WHAT YOU NEED TO DO: Among the lines below, copy exactly those from the one with "Instruction: Move first" through the one with "Task: Click the bank icon in the CCT row", counting both ends.

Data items

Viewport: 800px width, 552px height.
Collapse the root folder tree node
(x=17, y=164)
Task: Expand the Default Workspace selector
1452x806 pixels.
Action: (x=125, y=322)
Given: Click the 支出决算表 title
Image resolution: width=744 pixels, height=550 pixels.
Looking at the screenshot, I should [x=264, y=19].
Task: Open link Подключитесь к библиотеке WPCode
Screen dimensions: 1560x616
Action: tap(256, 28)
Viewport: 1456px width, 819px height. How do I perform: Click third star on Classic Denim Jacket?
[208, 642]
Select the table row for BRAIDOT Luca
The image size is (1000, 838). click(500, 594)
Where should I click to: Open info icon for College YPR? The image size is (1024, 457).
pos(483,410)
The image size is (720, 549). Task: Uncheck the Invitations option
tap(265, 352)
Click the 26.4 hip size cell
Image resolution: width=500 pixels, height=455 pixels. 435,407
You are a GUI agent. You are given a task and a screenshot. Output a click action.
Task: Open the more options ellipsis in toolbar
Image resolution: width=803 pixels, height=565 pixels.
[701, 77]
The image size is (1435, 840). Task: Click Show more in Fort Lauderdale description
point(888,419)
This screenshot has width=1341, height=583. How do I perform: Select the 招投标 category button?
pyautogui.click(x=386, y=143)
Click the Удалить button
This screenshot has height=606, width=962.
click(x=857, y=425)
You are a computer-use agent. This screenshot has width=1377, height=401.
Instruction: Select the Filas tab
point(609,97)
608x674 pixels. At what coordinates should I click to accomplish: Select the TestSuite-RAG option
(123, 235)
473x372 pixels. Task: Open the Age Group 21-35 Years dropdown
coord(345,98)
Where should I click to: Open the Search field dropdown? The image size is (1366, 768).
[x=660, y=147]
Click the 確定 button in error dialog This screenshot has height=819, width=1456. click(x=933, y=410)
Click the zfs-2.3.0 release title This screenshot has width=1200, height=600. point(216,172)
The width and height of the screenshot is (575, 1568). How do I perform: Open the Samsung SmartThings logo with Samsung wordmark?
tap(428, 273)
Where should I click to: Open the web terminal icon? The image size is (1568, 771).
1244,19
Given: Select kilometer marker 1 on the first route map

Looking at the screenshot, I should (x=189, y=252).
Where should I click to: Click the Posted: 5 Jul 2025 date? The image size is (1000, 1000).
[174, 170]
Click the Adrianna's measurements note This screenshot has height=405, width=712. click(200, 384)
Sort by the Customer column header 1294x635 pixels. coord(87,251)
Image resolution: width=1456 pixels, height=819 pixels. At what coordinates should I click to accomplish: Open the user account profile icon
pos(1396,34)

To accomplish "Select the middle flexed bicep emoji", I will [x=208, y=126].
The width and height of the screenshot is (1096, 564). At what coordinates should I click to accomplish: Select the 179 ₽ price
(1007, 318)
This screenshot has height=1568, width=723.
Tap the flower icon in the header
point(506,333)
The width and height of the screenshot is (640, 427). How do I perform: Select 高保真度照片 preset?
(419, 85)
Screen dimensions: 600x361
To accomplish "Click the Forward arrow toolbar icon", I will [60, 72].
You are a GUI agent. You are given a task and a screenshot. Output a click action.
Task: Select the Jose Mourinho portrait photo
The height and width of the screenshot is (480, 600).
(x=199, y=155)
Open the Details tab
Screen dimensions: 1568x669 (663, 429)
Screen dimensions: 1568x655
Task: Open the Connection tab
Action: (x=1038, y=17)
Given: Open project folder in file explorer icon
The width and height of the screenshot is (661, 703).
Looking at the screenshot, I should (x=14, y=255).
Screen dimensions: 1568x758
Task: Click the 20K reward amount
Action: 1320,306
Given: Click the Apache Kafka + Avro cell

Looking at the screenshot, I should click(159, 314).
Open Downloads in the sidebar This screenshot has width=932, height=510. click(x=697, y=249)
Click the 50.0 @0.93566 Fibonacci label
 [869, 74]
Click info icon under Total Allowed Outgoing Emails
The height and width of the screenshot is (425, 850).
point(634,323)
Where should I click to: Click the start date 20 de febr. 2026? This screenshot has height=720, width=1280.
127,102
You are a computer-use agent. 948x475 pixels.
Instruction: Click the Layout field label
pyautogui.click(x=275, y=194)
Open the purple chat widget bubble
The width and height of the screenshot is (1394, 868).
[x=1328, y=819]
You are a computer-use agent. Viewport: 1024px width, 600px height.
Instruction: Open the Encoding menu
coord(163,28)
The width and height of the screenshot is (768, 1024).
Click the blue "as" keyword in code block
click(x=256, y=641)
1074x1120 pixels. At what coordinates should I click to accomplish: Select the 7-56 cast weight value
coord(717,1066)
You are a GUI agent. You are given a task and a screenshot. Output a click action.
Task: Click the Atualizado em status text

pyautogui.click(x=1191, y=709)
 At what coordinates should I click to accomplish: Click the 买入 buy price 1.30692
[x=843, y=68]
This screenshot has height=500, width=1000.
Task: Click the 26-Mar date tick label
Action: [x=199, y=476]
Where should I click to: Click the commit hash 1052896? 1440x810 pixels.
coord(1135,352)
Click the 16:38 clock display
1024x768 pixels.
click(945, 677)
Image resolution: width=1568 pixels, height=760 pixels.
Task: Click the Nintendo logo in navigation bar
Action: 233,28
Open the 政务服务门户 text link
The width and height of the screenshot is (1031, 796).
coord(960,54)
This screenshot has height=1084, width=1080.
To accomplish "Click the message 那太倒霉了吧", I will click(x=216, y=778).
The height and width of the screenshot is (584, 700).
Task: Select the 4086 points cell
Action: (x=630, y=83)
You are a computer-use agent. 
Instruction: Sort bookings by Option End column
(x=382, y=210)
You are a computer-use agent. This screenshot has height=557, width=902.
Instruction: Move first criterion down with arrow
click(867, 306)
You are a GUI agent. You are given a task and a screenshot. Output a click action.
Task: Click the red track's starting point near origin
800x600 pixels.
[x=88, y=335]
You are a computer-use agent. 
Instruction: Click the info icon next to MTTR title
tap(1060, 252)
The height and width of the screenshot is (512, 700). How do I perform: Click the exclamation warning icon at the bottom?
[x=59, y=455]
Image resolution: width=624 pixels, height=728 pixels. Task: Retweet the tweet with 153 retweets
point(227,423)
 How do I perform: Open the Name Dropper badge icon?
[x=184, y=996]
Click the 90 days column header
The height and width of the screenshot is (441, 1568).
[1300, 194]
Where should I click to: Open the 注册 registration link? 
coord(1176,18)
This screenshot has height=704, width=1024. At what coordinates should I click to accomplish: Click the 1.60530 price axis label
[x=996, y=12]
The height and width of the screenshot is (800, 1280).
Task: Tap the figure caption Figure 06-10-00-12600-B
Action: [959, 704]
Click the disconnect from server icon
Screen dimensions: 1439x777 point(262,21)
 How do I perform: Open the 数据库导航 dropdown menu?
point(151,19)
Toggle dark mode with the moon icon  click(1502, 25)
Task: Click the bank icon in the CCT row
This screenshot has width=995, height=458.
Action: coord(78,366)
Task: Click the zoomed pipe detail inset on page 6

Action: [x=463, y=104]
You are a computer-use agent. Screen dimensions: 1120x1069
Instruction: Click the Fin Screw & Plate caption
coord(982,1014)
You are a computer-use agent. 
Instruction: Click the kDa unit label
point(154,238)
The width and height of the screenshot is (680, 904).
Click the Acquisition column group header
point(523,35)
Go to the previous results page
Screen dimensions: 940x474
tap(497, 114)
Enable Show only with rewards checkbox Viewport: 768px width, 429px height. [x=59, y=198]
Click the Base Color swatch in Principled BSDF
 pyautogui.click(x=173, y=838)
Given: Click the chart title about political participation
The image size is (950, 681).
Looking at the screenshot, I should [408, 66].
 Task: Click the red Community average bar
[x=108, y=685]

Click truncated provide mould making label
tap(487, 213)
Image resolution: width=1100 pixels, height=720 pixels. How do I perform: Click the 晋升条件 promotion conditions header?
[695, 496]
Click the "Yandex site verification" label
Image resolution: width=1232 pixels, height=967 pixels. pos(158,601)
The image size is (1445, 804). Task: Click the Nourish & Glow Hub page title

SOLVED EXERCISE:
Instruction: Move first criterion down with arrow
click(867, 306)
You are a GUI agent. You are given a task and a screenshot. Output a click action.
Task: Click the red track's starting point near origin
800x600 pixels.
[x=88, y=335]
You are a computer-use agent. 
Instruction: Click the info icon next to MTTR title
tap(1060, 252)
The height and width of the screenshot is (512, 700). How do I perform: Click the exclamation warning icon at the bottom?
[x=59, y=455]
Image resolution: width=624 pixels, height=728 pixels. Task: Retweet the tweet with 153 retweets
point(227,423)
 How do I perform: Open the Name Dropper badge icon?
[x=184, y=996]
Click the 90 days column header
The height and width of the screenshot is (441, 1568).
[1300, 194]
Where should I click to: Open the 注册 registration link? 
coord(1176,18)
This screenshot has height=704, width=1024. At what coordinates should I click to accomplish: Click the 1.60530 price axis label
[x=996, y=12]
The height and width of the screenshot is (800, 1280).
Task: Tap the figure caption Figure 06-10-00-12600-B
Action: [959, 704]
Click the disconnect from server icon
Screen dimensions: 1439x777 point(262,21)
 How do I perform: Open the 数据库导航 dropdown menu?
point(151,19)
Toggle dark mode with the moon icon  click(1502, 25)
Task: Click the bank icon in the CCT row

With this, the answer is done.